> [WHAT NEEDS TO BE DONE]
Every line from the beginning of the data through the line containing "Task: Click the wand icon beside Format" should be reproduced exactly, and no further lines should be output.

> [RECORDS PROVIDED]

────────────────

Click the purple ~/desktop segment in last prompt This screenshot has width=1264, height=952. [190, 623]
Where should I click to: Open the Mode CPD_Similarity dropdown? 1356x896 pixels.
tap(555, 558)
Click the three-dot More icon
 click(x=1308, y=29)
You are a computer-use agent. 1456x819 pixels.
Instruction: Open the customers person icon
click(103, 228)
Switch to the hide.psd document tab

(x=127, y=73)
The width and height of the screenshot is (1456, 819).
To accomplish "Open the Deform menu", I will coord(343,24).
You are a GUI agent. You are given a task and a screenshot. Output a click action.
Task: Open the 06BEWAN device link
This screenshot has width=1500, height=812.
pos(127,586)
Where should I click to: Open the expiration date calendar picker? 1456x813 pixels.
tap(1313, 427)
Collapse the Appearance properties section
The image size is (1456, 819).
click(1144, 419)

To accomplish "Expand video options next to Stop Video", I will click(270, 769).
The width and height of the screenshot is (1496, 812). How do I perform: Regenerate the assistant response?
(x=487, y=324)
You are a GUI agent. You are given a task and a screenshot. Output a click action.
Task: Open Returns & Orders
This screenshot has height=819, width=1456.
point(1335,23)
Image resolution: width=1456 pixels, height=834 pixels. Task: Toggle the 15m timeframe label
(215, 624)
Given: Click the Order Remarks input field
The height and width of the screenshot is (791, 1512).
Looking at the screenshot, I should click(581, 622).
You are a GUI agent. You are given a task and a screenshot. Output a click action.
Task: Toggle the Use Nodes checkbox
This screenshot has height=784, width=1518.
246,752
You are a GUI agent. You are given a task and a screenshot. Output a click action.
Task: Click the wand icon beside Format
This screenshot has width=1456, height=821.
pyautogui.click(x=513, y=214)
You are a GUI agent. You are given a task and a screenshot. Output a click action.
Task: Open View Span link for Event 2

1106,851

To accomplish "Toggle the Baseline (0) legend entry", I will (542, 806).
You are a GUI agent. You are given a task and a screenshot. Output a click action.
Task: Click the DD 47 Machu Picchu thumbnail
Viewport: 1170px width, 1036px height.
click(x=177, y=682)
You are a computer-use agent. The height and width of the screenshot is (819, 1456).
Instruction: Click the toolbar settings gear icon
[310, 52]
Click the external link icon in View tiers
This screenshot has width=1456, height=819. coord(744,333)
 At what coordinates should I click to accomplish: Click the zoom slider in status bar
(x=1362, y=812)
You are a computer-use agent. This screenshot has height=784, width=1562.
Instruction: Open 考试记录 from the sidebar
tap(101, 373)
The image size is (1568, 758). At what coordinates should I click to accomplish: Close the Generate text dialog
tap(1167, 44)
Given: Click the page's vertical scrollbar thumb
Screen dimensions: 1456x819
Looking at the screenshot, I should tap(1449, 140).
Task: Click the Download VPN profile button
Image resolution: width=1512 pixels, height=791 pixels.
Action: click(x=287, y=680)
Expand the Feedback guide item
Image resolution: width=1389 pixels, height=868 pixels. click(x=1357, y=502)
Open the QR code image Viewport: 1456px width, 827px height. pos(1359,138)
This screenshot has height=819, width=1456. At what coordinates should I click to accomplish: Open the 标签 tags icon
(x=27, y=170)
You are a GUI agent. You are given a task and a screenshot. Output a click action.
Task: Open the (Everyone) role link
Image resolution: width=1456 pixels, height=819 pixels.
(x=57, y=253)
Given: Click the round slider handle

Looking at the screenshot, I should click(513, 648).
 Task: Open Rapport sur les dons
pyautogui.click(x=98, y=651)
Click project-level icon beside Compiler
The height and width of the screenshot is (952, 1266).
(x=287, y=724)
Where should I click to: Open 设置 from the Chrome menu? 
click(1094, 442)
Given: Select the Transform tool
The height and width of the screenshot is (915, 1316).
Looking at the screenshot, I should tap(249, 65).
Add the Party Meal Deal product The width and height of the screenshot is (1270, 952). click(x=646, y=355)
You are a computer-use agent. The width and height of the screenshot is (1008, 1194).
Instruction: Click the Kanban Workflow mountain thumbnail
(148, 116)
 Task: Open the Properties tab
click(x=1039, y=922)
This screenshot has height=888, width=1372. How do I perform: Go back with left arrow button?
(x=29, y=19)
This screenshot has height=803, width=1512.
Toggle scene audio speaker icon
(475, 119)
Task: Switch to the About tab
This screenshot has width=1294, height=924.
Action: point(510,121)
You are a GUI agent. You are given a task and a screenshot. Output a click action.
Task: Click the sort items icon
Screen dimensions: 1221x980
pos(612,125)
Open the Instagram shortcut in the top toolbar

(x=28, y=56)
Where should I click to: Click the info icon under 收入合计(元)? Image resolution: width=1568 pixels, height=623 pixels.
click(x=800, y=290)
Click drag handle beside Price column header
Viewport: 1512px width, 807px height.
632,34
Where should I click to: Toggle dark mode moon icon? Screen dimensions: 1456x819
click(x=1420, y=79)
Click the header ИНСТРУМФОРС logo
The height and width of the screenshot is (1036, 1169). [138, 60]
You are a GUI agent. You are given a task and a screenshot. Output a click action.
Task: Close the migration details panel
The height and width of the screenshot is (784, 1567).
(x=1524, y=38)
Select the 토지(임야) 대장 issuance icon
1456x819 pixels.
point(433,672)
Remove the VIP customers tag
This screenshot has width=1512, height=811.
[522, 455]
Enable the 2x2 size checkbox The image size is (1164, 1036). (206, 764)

────────────────

> [TASK ANSWER]
Click the purple ~/desktop segment in last prompt This screenshot has width=1264, height=952. [190, 623]
Where should I click to: Open the Mode CPD_Similarity dropdown? 1356x896 pixels.
tap(555, 558)
Click the three-dot More icon
 click(x=1308, y=29)
You are a computer-use agent. 1456x819 pixels.
Instruction: Open the customers person icon
click(103, 228)
Switch to the hide.psd document tab

(x=127, y=73)
The width and height of the screenshot is (1456, 819).
To accomplish "Open the Deform menu", I will coord(343,24).
You are a GUI agent. You are given a task and a screenshot. Output a click action.
Task: Open the 06BEWAN device link
This screenshot has width=1500, height=812.
pos(127,586)
Where should I click to: Open the expiration date calendar picker? 1456x813 pixels.
tap(1313, 427)
Collapse the Appearance properties section
The image size is (1456, 819).
click(1144, 419)

To accomplish "Expand video options next to Stop Video", I will click(270, 769).
The width and height of the screenshot is (1496, 812). How do I perform: Regenerate the assistant response?
(x=487, y=324)
You are a GUI agent. You are given a task and a screenshot. Output a click action.
Task: Open Returns & Orders
This screenshot has height=819, width=1456.
point(1335,23)
Image resolution: width=1456 pixels, height=834 pixels. Task: Toggle the 15m timeframe label
(215, 624)
Given: Click the Order Remarks input field
The height and width of the screenshot is (791, 1512).
Looking at the screenshot, I should click(581, 622).
You are a GUI agent. You are given a task and a screenshot. Output a click action.
Task: Toggle the Use Nodes checkbox
This screenshot has height=784, width=1518.
246,752
You are a GUI agent. You are given a task and a screenshot. Output a click action.
Task: Click the wand icon beside Format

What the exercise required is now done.